### LISTING ###
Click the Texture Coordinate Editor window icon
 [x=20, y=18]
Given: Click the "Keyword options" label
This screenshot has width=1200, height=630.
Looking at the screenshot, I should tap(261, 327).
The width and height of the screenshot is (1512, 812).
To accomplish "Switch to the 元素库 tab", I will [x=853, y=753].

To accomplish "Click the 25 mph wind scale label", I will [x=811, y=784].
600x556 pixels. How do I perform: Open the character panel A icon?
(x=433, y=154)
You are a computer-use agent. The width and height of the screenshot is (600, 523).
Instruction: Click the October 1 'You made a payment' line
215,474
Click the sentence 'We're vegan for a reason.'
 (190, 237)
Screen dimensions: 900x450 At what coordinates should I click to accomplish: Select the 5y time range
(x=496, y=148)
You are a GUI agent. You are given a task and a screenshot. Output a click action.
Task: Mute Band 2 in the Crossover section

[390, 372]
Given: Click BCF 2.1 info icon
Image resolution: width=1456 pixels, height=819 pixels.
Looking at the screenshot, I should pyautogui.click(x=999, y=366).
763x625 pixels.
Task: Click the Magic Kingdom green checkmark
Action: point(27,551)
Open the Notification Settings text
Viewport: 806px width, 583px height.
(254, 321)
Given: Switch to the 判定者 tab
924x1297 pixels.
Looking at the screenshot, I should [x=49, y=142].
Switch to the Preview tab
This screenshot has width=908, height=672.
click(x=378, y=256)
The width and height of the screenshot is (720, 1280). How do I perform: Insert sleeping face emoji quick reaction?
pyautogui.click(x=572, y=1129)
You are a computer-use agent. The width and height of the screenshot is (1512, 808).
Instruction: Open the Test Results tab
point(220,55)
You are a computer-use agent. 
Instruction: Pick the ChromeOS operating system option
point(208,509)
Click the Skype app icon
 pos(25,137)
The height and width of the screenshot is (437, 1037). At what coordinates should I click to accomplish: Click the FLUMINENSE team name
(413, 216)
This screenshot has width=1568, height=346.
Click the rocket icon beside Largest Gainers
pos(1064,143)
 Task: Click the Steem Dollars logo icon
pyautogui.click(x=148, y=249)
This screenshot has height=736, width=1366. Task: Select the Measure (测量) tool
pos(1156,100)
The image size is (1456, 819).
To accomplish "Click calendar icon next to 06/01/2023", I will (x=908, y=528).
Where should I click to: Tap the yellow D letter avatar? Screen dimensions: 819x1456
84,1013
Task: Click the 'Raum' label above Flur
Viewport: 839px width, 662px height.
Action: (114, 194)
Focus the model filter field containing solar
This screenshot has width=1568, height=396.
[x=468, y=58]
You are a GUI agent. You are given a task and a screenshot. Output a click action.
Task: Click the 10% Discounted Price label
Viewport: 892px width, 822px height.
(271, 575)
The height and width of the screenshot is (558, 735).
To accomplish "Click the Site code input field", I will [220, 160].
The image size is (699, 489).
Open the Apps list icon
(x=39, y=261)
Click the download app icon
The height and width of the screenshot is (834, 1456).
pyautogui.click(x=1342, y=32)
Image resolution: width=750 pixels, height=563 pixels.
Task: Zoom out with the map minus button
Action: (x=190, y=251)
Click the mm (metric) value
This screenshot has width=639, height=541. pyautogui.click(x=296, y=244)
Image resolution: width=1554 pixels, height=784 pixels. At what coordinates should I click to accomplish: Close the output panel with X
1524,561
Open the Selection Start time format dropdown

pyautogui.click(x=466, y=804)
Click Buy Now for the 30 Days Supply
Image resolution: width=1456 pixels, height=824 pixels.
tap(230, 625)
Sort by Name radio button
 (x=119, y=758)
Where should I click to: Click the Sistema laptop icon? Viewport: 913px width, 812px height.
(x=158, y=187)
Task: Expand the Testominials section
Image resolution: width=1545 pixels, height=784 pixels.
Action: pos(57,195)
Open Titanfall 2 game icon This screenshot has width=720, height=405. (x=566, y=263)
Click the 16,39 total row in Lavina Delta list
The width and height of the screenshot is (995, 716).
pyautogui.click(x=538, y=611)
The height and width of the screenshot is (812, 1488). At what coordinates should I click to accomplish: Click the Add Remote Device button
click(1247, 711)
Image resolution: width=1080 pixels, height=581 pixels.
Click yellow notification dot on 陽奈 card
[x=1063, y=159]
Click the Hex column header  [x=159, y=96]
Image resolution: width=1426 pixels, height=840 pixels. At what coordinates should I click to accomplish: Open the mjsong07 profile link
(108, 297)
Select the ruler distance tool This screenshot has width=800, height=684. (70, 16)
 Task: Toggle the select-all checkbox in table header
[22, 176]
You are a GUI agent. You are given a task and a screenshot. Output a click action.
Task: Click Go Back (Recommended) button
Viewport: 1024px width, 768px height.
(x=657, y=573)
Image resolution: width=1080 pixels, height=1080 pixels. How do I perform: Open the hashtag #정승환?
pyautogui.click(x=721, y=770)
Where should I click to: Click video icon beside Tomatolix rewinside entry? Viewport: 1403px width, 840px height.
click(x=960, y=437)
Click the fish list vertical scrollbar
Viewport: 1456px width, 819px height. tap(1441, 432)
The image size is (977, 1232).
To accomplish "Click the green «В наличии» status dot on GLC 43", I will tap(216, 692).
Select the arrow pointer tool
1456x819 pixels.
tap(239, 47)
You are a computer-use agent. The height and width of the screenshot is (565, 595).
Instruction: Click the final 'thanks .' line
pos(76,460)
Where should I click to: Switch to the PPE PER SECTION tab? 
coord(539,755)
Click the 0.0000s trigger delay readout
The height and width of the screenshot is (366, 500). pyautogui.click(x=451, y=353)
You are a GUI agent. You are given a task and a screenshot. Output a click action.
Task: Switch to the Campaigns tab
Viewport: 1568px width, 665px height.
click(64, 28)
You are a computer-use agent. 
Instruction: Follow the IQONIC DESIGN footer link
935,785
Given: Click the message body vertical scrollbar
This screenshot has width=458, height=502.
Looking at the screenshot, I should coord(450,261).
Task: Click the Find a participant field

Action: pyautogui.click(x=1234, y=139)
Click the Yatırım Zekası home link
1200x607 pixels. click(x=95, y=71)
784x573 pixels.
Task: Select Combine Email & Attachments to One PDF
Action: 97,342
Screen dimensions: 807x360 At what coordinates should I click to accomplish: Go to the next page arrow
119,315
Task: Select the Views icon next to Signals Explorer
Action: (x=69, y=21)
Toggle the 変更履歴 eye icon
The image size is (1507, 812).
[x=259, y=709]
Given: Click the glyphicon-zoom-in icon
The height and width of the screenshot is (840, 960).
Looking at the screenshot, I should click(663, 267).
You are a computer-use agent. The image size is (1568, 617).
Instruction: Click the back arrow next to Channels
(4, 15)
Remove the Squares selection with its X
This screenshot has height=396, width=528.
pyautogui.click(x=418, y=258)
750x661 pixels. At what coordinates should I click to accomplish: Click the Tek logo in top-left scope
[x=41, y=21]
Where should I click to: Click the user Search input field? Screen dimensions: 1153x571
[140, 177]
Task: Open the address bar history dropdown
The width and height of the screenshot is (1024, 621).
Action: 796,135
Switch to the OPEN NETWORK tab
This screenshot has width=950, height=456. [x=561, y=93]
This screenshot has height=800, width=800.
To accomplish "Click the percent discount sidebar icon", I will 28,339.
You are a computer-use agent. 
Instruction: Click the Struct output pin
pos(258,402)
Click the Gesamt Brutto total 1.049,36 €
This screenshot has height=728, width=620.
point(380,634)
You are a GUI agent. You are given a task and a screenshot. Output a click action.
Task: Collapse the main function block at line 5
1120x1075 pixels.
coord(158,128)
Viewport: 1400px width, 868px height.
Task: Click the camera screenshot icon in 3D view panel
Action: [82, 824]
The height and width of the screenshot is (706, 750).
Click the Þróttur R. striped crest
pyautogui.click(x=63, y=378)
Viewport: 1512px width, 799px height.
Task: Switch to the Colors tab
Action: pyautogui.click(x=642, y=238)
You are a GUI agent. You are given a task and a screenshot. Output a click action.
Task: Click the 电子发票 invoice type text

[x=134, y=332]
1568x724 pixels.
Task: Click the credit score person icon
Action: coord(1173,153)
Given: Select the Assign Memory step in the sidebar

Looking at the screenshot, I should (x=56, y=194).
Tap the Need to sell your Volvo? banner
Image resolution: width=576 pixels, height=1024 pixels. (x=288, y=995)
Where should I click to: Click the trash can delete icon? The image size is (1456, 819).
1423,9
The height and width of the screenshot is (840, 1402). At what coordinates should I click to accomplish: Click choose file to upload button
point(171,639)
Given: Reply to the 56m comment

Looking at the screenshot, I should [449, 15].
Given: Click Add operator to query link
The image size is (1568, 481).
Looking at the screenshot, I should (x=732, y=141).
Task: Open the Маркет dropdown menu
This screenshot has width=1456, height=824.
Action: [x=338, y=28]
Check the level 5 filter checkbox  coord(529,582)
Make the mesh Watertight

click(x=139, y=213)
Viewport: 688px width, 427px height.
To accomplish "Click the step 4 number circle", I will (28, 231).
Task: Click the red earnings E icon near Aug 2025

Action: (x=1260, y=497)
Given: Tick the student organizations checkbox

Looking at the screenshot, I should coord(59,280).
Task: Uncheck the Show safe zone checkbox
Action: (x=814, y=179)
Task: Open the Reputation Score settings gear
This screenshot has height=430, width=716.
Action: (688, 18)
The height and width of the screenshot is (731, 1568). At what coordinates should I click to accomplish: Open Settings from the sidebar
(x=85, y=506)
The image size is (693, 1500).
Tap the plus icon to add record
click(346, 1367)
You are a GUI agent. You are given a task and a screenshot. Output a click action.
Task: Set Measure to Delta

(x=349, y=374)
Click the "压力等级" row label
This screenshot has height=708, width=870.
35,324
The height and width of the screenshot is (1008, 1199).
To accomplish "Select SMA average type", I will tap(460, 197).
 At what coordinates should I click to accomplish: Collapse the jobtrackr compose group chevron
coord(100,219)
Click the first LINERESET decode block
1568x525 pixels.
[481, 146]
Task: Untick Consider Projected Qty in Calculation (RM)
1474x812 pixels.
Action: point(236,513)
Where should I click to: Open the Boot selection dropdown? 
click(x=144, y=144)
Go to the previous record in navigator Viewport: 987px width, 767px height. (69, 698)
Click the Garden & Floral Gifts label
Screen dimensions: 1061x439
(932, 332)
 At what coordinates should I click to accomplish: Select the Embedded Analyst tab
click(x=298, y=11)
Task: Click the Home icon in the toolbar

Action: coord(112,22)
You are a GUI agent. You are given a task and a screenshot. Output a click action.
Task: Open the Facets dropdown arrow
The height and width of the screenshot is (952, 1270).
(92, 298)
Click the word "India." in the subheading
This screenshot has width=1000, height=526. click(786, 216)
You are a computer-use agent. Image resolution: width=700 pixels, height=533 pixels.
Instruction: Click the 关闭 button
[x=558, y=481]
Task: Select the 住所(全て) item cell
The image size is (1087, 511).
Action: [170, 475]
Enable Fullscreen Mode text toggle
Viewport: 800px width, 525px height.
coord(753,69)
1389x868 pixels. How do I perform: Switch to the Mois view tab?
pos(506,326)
###
:: GOAL ::
Reproduce the data word for word, from the first line through the line containing "pos(1064,143)".

:: EXERCISE RESPONSE ::
Click the Texture Coordinate Editor window icon
 [x=20, y=18]
Given: Click the "Keyword options" label
This screenshot has width=1200, height=630.
Looking at the screenshot, I should tap(261, 327).
The width and height of the screenshot is (1512, 812).
To accomplish "Switch to the 元素库 tab", I will [x=853, y=753].

To accomplish "Click the 25 mph wind scale label", I will [x=811, y=784].
600x556 pixels. How do I perform: Open the character panel A icon?
(x=433, y=154)
You are a computer-use agent. The width and height of the screenshot is (600, 523).
Instruction: Click the October 1 'You made a payment' line
215,474
Click the sentence 'We're vegan for a reason.'
 (190, 237)
Screen dimensions: 900x450 At what coordinates should I click to accomplish: Select the 5y time range
(x=496, y=148)
You are a GUI agent. You are given a task and a screenshot. Output a click action.
Task: Mute Band 2 in the Crossover section

[390, 372]
Given: Click BCF 2.1 info icon
Image resolution: width=1456 pixels, height=819 pixels.
Looking at the screenshot, I should pyautogui.click(x=999, y=366).
763x625 pixels.
Task: Click the Magic Kingdom green checkmark
Action: point(27,551)
Open the Notification Settings text
Viewport: 806px width, 583px height.
(254, 321)
Given: Switch to the 判定者 tab
924x1297 pixels.
Looking at the screenshot, I should [x=49, y=142].
Switch to the Preview tab
This screenshot has width=908, height=672.
click(x=378, y=256)
The width and height of the screenshot is (720, 1280). How do I perform: Insert sleeping face emoji quick reaction?
pyautogui.click(x=572, y=1129)
You are a computer-use agent. The width and height of the screenshot is (1512, 808).
Instruction: Open the Test Results tab
point(220,55)
You are a computer-use agent. 
Instruction: Pick the ChromeOS operating system option
point(208,509)
Click the Skype app icon
 pos(25,137)
The height and width of the screenshot is (437, 1037). At what coordinates should I click to accomplish: Click the FLUMINENSE team name
(413, 216)
This screenshot has width=1568, height=346.
Click the rocket icon beside Largest Gainers
pos(1064,143)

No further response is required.